C’è un ronzio nell’aria dei laboratori dell’Istituto Italiano di Tecnologia. Non è il solito brusio di computer e macchinari. È il suono del futuro che prende il volo. iRonCub3, il primo robot volante umanoide al mondo, sta per spiccare il balzo che potrebbe rivoluzionare il soccorso in caso di disastri. O forse no.
Quando i sogni d’infanzia diventano realtà… quasi
Ricordate quando da bambini sognavate di avere un robot volante? Beh, un gruppo di scienziati italiani ha deciso di realizzare quel sogno. Non per voi, ovviamente. Per tutti. Forse, in un futuro non troppo lontano, salveranno vite umane. Sempre che riescano a impedire al robot di prendere fuoco.
Già, perché iRonCub3 non è il tipico robot che vi aspettereste di vedere in un film di fantascienza. È più come se Tony Stark avesse deciso di costruire un robot umanoide invece della sua famosa armatura. Quattro motori a reazione, due sulle braccia e due in uno zaino-jet sulla schiena. Sì, avete letto bene. Uno zaino-jet (io lo chiamerei jet pack, ma i puristi della lingua vogliono la loro parte). Perché evidentemente, nel futuro, anche i robot avranno bisogno di accessori alla moda.
Robot volante “ignifugo”: sfida tecnica o esercizio di masochismo?
Premessa sacrosanta. Adoro e rispetto con devozione tutto lo splendido lavoro che l’IIT sta facendo, in moltissimi campi. Futuro Prossimo parla spesso delle ricerche di questo istituto con gioia e orgoglio. Non me ne vogliate se proviamo comunque a mantenere uno sguardo disincantato, pur nella stima.
Integrare la propulsione a getto in un robot umanoide si è rivelato essere… piuttosto complicato. Quanto? Tanto. Come cercare di insegnare a un gatto a nuotare, ma con più esplosioni. È questo il “tema tattico” del progetto ideato dal Dr Daniele Pucci, e supervisionato dal Dr Gabriele Nava.
Le temperature dei gas di scarico possono raggiungere gli 800 gradi Celsius. Per questo i ricercatori hanno dovuto riprogettare completamente la struttura del robot, creando una nuova colonna vertebrale in titanio e aggiungendo coperture resistenti al calore. In pratica, hanno costruito un robot che può sopravvivere all’inferno. Letteralmente.
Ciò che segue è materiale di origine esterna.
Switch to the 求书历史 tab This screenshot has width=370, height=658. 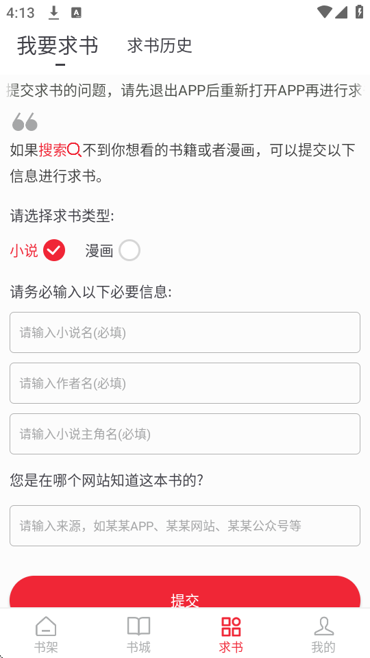(x=160, y=45)
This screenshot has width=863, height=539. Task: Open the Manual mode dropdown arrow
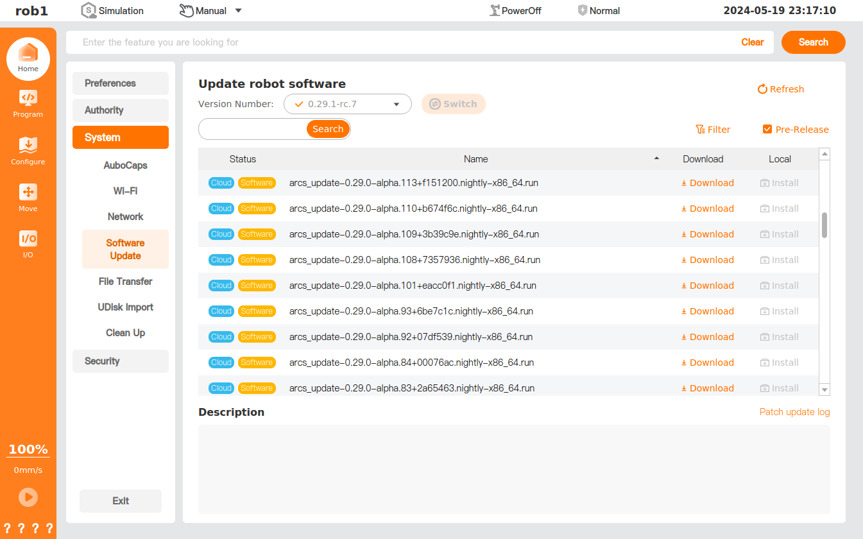pyautogui.click(x=238, y=11)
Più sensori di quanti ne abbiate voi (e grazie)
iRonCub3 è dotato di una pelle sensibile su tutto il corpo, sensori di forza/coppia, telecamere, microfoni, giroscopi, accelerometri e encoder in ogni articolazione. In parole povere, è più sensibile di voi dopo tre tazze di caffè espresso.
Con 53 gradi di libertà, di cui nove in ciascuna mano, iRonCub3 potrebbe probabilmente battere la maggior parte di noi a Twister. Se solo non rischiasse di bruciarci vivi nel processo.
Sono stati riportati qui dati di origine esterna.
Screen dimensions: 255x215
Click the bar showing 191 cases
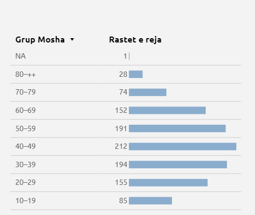[177, 128]
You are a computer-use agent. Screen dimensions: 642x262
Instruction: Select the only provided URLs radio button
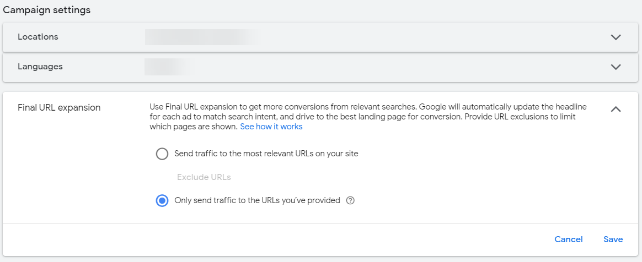point(162,201)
Il potenziale “umanitario” del robot volante
Giorgio Metta, direttore scientifico dell’IIT, è entusiasta: “iRonCub3 potrebbe trasformare radicalmente le operazioni di soccorso in caso di disastri. Immaginate un robot in grado di volare sopra macerie pericolose, atterrare con precisione e utilizzare le sue mani per soccorrere le vittime.”
O, in uno scenario meno ottimistico, immaginate un robot che vola sopra macerie pericolose, atterra in modo impreciso, e usa le sue mani per creare ancora più macerie. Ma ehi, è per questo che facciamo i test, giusto? Dei creatori di un seme robot si può essere fiduciosi.
Sfide e prospettive future (e passate, e presenti)
Il percorso verso un robot volante pienamente funzionale è ancora lungo. E tortuoso. E pieno di ostacoli. E probabilmente in fiamme. Oggi sono ottimista, uh?
L’aerodinamica di un sistema multi-corpo come iRonCub3 è incredibilmente complessa. L’obiettivo ora è sviluppare reti neurali con componenti informate dalla fisica per la valutazione in tempo reale del comportamento del robot in volo.
In parole povere, permettetemi una licenza poetica, stanno cercando di insegnare a un computer a “pensare” come il vento. Un’impresa epica.
Un futuro che prende il volo (forse)
Mentre il ronzio dei motori a reazione di iRonCub3 riempie i laboratori dell’IIT, non posso fare a meno di sentire anche il battito del futuro che si avvicina. Un futuro in cui i confini tra terra e cielo, tra umano e macchina, diventano sempre più sfumati.
Un futuro in cui i nostri soccorritori avranno bisogno di un permesso di volo. E forse di un’assicurazione contro gli incendi molto, molto buona.